Two versions exist, separated by mint and finish. The 1987-P is the uncirculated (business-strike) coin from Philadelphia, with 451,629 made — the scarcer of the two. The 1987-S is the proof — a coin struck twice on polished dies to give mirror-like fields and frosted devices — from San Francisco, with 2,747,116 made. Proofs were the runaway seller; collectors gravitated to the shinier presentation.

Because mintages are healthy and the coins were carefully packaged by the Mint, top-grade survivors are common, and most examples carry modest premiums over their silver content. The collector's interest here is less about rarity and more about completeness: this dollar is a fixture in any run of modern commemoratives, and the open-contest design plus the national-debt surcharge give it a story most one-ounce silver pieces can't match. Watch condition closely — in a series where high grades are plentiful, the eye-appeal of a flawless proof is what separates one example from the next.

Questions collectors ask

What does the 1987 Constitution silver dollar commemorate?

The 200th anniversary of the signing of the U.S. Constitution on September 17, 1787. Congress authorized the coin in 1986 (Public Law 99–582) to mark the bicentennial.

Who designed the coin?

Patricia Lewis Verani, a New Hampshire sculptor, designed both sides. Her work was chosen through an open design competition run by the Treasury. The obverse shows a quill pen on parchment with 'We the People'; the reverse depicts a cross-section of Americans across history.

Why did the coin cost more than a dollar of silver?

Each coin carried a $7 surcharge on top of its silver value, and that surcharge was earmarked to help reduce the national debt. The program raised tens of millions of dollars toward that purpose.

What's the difference between the 1987-P and 1987-S?
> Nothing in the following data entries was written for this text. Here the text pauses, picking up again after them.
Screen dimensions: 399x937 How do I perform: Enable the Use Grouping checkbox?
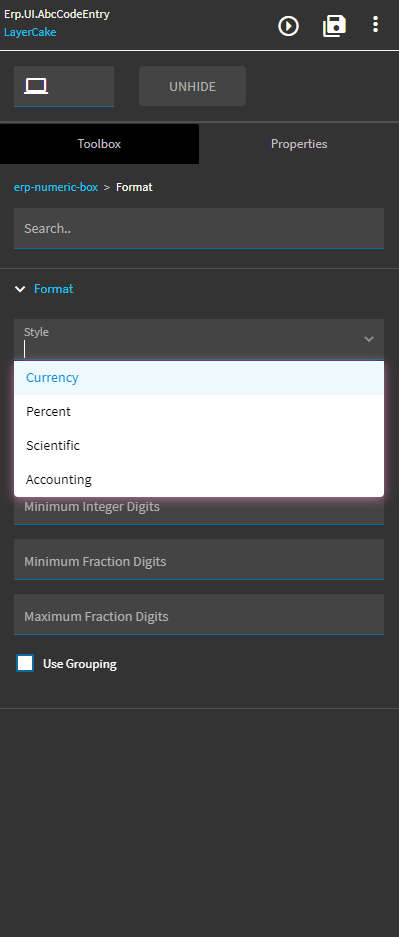25,663
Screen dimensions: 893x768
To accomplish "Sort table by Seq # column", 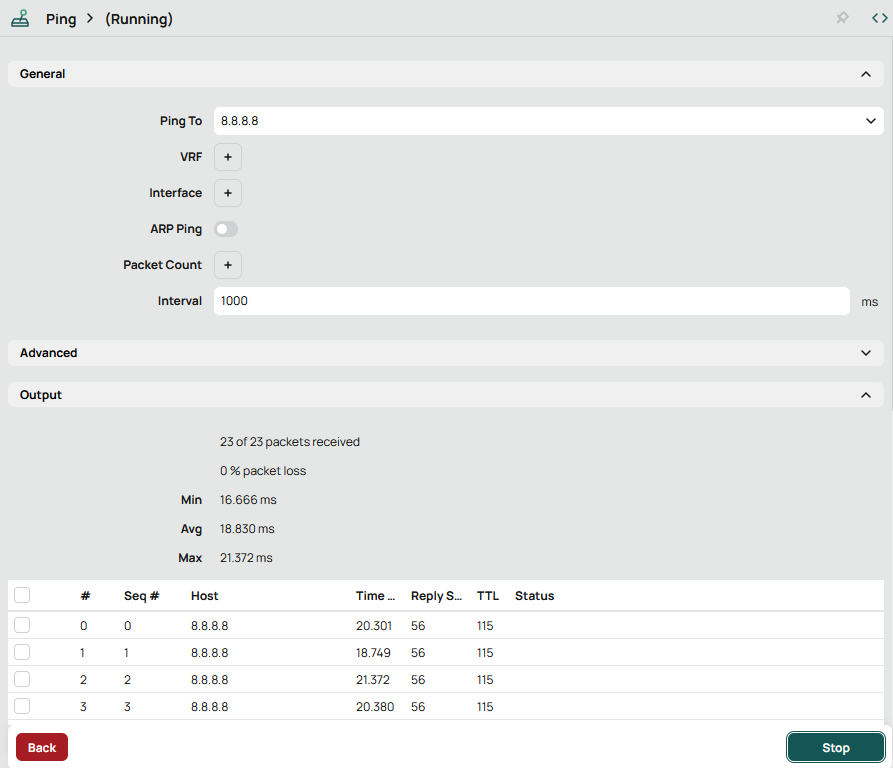I will pyautogui.click(x=141, y=596).
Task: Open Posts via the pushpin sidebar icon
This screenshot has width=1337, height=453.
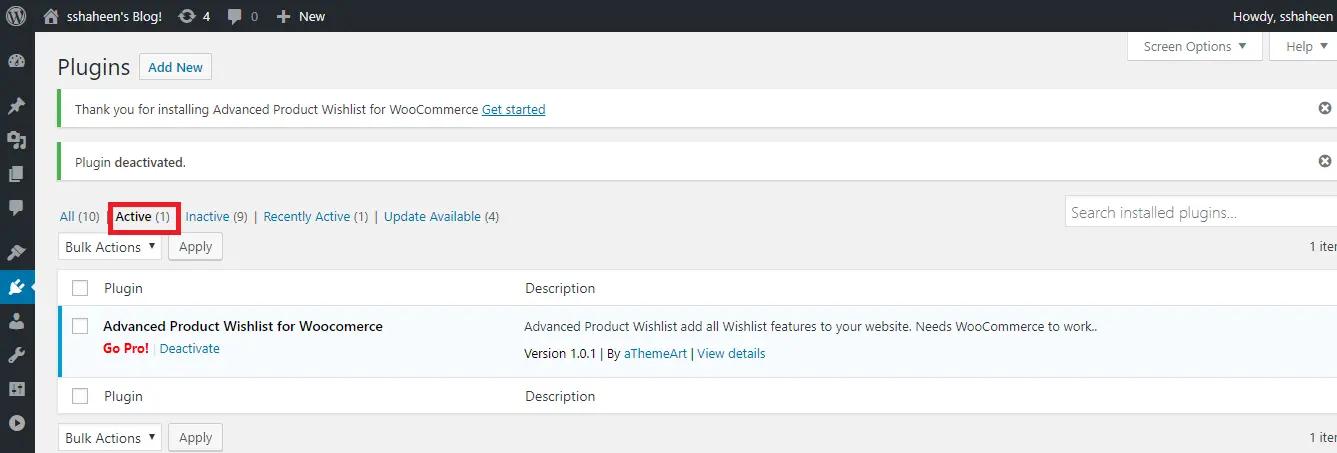Action: click(16, 106)

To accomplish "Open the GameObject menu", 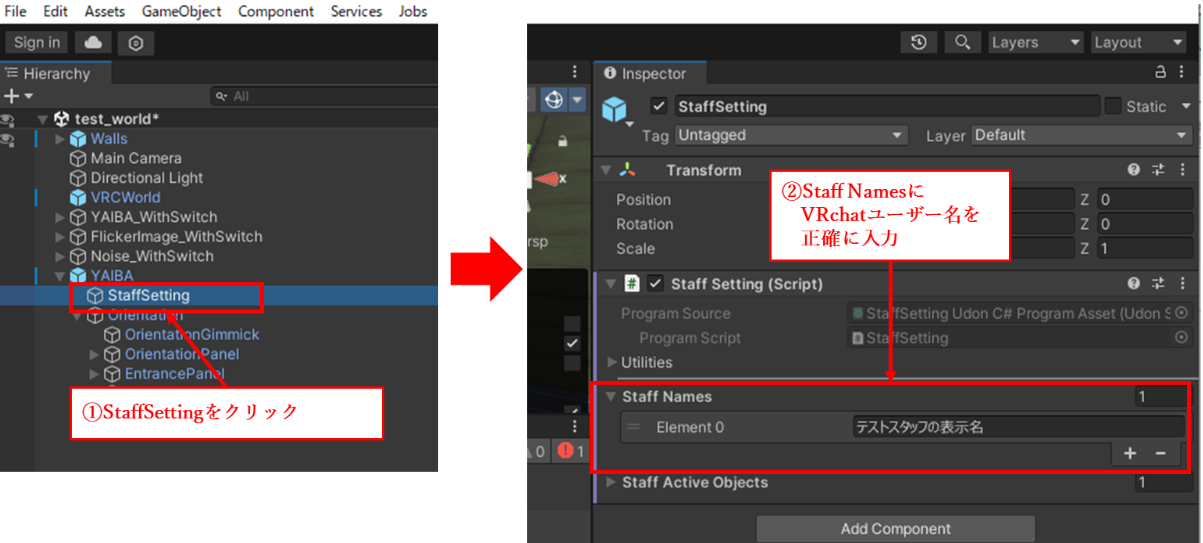I will click(x=182, y=11).
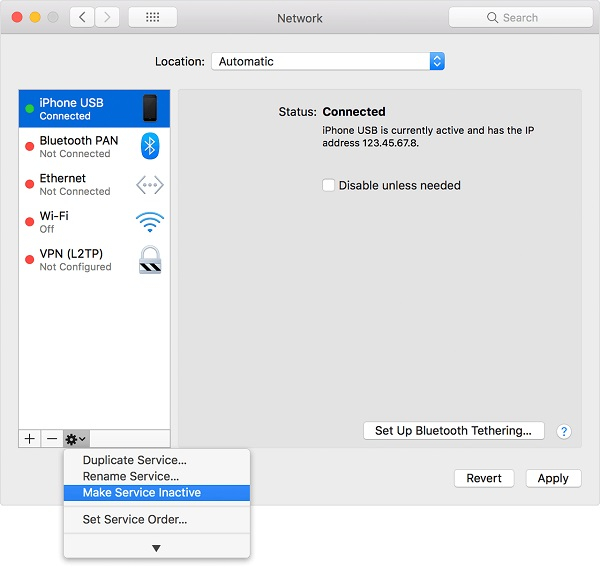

The 1987-P is the uncirculated coin from Philadelphia (451,629 struck). The 1987-S is the proof from San Francisco (2,747,116 struck) — struck on polished dies for a mirror finish. The proof was by far the better seller.

Is the 1987 Constitution dollar valuable?

It contains about 0.77 troy ounces of pure silver, and most examples trade at a modest premium over that metal value. It's a popular, affordable entry into modern U.S. commemoratives rather than a rarity.